--- Given records ---
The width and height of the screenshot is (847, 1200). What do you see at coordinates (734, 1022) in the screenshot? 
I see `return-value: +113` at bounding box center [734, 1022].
---
--- Given records ---
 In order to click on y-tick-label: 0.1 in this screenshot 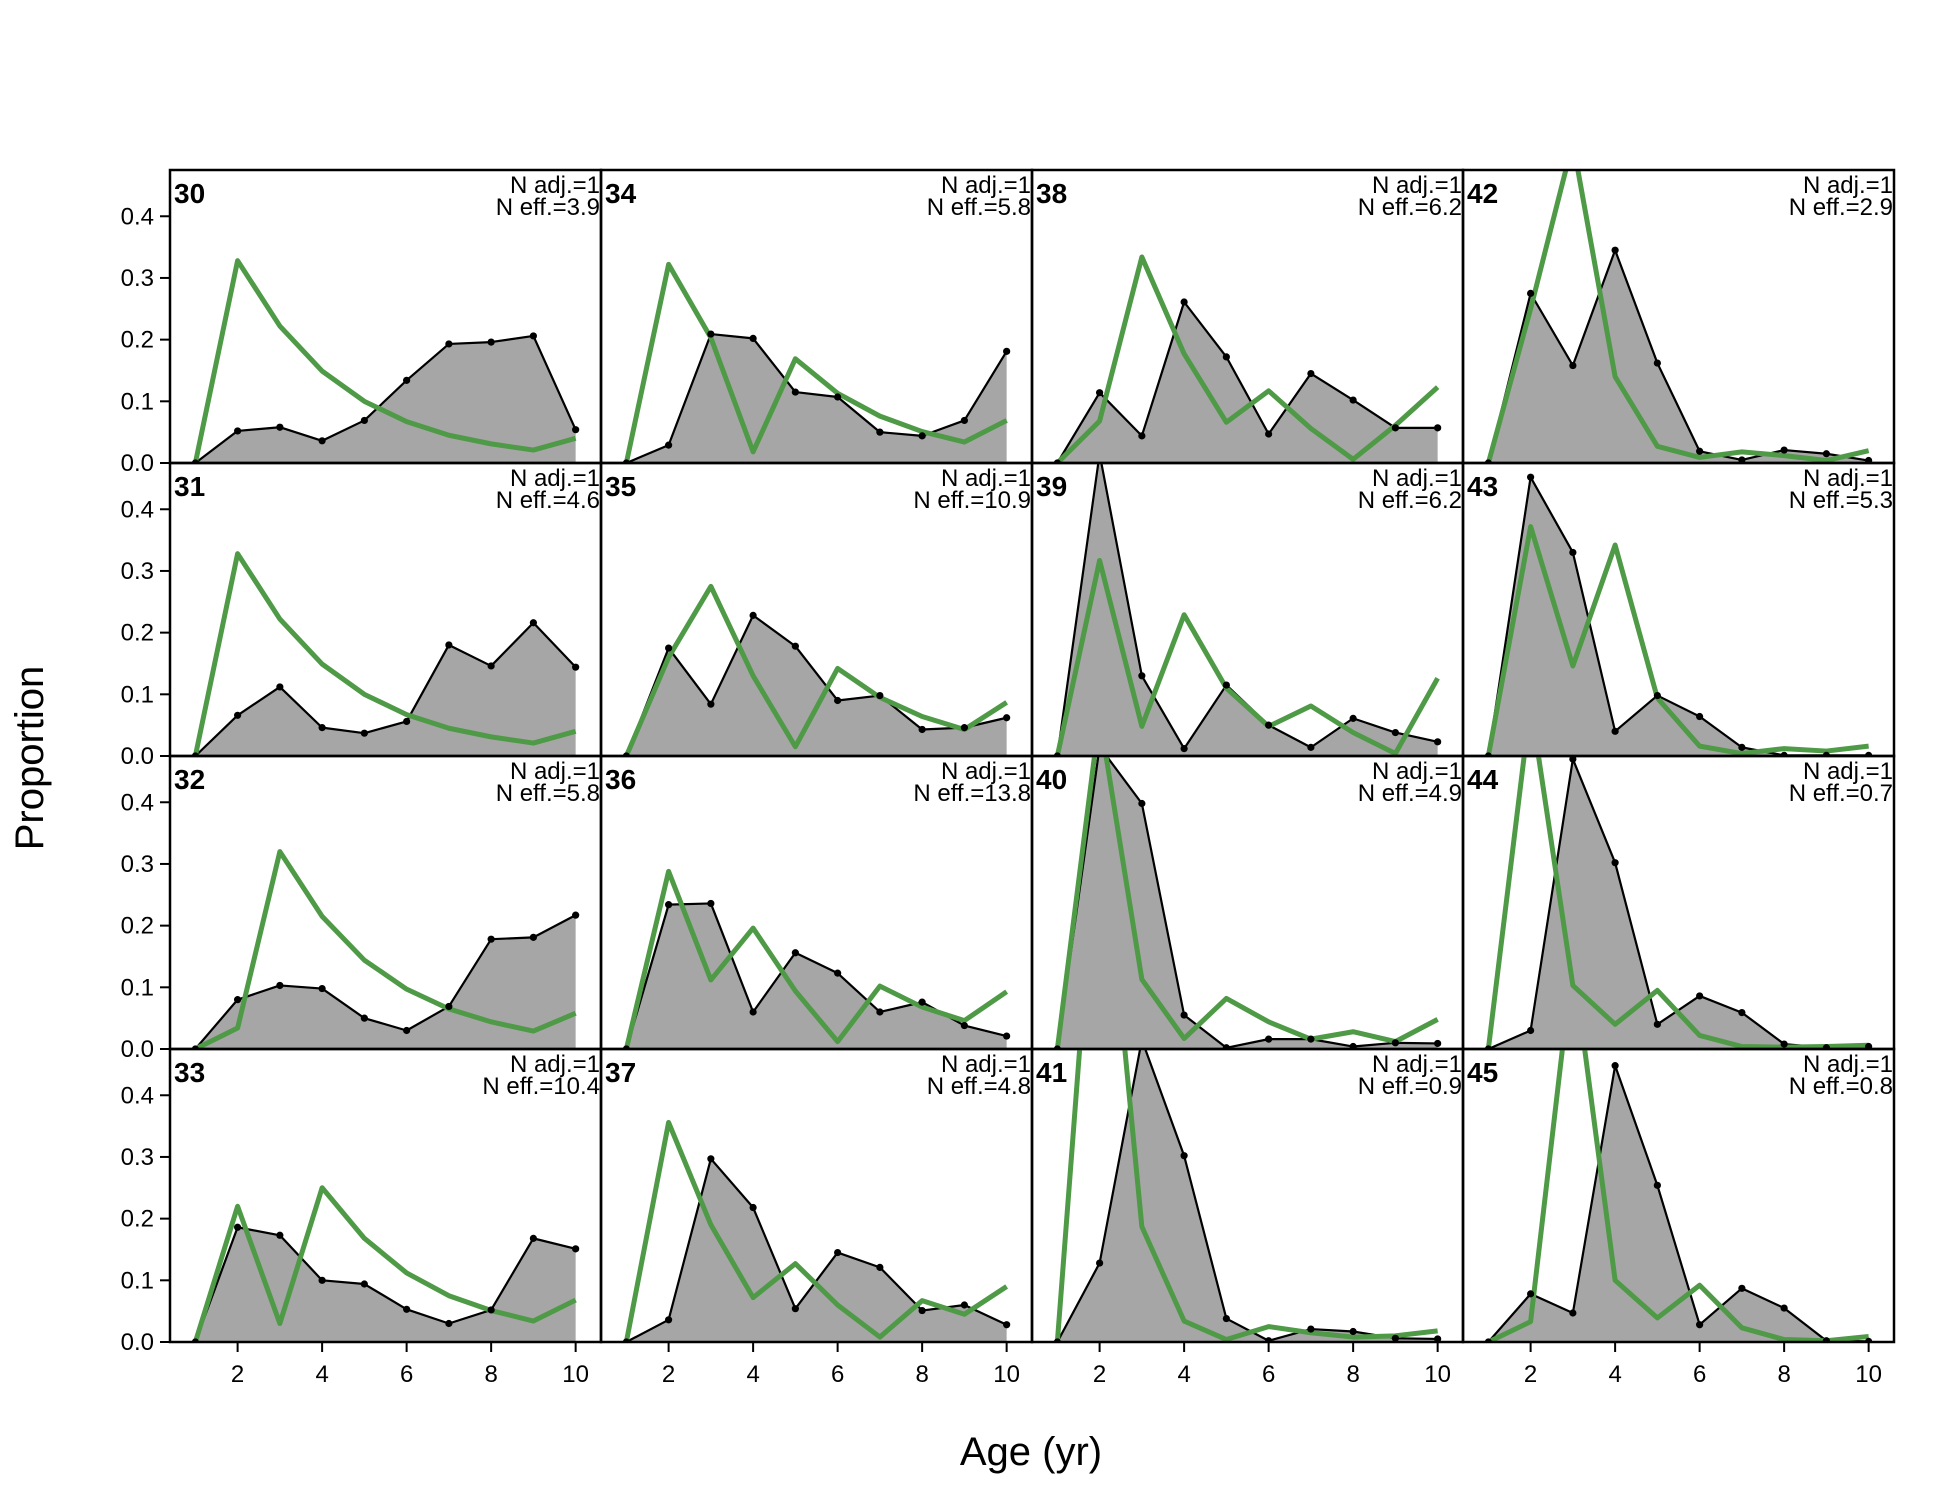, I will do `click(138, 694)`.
---
--- Given records ---
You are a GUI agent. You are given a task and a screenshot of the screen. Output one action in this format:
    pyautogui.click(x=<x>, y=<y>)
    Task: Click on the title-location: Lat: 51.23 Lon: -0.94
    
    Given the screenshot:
---
Exercise: Copy the items starting with the line containing "The width and" and going on through the line containing "center [734, 1022].", keeping every character the same.

Solved exercise:
The width and height of the screenshot is (847, 1200). What do you see at coordinates (734, 1022) in the screenshot? 
I see `return-value: +113` at bounding box center [734, 1022].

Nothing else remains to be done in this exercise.